Activity -
The following data has a line with "Viewport: 750px width, 414px" and a line with "is (369, 1416).". Write out exactly those lines and all the lines between them.

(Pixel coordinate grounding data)
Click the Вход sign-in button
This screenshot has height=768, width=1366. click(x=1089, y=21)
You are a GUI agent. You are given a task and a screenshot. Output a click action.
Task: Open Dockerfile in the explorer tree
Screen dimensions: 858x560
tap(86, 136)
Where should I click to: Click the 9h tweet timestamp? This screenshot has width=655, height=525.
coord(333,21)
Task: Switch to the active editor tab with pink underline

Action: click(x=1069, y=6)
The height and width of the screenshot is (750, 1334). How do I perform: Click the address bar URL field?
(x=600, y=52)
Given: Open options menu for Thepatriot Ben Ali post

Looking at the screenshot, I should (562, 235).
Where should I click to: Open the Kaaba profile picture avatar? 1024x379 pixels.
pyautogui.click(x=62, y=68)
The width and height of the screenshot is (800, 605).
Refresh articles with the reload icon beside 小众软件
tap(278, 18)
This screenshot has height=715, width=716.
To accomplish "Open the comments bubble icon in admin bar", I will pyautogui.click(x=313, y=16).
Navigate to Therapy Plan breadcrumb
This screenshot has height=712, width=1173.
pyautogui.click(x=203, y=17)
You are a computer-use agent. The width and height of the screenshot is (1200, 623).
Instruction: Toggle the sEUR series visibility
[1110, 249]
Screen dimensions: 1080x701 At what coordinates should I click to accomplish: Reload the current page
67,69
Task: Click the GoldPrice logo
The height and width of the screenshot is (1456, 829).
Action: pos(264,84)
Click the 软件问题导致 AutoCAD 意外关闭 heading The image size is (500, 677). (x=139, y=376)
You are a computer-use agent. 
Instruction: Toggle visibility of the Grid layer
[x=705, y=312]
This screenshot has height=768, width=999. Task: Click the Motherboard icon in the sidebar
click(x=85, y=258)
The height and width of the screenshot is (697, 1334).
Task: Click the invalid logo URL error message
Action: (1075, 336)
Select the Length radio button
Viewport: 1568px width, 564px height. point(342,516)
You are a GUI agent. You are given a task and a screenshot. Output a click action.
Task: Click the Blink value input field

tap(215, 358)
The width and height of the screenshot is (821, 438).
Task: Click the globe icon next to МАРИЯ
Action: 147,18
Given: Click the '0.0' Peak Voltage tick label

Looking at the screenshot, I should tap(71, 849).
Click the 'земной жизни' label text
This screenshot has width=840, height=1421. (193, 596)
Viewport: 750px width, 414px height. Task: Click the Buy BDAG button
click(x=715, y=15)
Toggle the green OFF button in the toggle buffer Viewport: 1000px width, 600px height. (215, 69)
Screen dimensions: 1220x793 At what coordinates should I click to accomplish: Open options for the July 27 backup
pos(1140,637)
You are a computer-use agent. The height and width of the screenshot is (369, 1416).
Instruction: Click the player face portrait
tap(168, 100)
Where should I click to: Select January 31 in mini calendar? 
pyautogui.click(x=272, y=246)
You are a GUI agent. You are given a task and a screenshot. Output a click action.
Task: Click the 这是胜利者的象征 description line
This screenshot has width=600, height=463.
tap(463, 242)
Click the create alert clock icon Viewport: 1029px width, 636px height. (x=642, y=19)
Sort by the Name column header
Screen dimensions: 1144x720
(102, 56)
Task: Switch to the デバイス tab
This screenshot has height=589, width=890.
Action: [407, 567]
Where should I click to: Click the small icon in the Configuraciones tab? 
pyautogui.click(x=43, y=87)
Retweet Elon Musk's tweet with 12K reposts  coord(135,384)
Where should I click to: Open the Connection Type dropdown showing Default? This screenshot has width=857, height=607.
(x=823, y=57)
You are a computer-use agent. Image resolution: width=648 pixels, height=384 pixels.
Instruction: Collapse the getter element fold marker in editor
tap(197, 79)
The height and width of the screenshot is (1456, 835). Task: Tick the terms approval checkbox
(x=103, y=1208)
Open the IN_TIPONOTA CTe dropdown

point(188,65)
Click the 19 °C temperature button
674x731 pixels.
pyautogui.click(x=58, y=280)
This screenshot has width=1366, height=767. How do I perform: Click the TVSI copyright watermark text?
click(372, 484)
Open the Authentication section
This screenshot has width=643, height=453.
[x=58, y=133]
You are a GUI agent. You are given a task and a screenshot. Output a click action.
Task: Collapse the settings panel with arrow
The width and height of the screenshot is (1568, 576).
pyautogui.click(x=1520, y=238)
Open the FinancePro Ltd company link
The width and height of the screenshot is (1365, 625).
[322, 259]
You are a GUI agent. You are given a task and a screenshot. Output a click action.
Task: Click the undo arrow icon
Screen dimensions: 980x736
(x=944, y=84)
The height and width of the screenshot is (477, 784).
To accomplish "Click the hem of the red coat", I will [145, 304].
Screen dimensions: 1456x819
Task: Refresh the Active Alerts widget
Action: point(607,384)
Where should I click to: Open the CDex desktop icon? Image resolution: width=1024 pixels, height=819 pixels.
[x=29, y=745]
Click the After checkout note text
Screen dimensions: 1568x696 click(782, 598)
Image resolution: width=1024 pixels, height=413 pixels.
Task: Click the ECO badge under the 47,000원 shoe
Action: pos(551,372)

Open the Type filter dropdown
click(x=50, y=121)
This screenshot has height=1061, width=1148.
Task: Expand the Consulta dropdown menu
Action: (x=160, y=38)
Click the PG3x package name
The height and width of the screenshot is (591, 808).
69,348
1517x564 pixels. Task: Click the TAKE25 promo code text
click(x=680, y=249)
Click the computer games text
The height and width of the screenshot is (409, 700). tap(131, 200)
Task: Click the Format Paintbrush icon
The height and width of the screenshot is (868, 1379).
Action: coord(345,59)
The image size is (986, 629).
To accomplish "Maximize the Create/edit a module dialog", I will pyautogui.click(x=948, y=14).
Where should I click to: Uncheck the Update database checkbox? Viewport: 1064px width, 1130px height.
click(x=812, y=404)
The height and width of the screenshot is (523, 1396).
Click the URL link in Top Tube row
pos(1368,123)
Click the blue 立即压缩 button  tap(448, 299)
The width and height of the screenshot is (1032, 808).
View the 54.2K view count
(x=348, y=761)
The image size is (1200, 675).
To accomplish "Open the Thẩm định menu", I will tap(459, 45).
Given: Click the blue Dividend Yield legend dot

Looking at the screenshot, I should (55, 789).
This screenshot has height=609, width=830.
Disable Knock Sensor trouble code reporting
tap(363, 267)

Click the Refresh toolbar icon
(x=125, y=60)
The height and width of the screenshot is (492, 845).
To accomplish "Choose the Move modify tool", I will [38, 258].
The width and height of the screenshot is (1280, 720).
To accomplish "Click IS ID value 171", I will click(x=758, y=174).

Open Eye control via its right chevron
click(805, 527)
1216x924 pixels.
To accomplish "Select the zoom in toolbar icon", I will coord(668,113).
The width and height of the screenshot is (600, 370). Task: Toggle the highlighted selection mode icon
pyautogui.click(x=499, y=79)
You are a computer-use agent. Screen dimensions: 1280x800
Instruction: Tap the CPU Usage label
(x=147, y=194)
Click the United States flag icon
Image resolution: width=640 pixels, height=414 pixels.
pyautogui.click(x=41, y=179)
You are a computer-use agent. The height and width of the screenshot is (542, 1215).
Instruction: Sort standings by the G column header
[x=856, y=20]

Exercise output -
Viewport: 750px width, 414px height. Task: Click the Buy BDAG button
click(x=715, y=15)
Toggle the green OFF button in the toggle buffer Viewport: 1000px width, 600px height. (215, 69)
Screen dimensions: 1220x793 At what coordinates should I click to accomplish: Open options for the July 27 backup
pos(1140,637)
You are a computer-use agent. The height and width of the screenshot is (369, 1416).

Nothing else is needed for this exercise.